- [Material for this task]
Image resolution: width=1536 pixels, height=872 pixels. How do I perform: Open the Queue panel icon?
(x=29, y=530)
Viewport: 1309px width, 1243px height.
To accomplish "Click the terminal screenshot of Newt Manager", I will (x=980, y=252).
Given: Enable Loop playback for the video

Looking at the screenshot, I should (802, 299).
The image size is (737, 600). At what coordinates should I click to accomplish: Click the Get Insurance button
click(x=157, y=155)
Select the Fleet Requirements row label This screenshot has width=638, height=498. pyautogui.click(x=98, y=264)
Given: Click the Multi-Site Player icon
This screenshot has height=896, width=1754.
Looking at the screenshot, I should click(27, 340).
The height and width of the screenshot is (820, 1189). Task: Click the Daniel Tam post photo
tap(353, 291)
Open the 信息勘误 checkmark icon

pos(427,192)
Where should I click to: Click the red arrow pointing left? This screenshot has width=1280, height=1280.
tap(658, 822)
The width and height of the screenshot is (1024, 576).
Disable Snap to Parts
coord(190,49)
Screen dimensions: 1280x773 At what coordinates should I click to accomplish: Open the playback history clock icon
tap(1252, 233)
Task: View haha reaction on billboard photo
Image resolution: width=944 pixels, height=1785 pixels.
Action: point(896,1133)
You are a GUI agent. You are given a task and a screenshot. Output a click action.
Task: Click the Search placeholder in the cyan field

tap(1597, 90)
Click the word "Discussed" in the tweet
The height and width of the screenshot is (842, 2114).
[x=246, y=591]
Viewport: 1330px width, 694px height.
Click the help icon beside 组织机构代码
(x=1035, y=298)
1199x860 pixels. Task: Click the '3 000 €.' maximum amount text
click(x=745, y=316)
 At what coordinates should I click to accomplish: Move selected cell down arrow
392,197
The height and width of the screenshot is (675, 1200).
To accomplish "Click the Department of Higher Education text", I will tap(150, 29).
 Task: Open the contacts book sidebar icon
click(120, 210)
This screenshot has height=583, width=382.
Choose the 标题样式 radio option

- [What to do] What is the number of lines in the listing that contain the string "will"? Give it alone.

- [Solution for this exercise] 2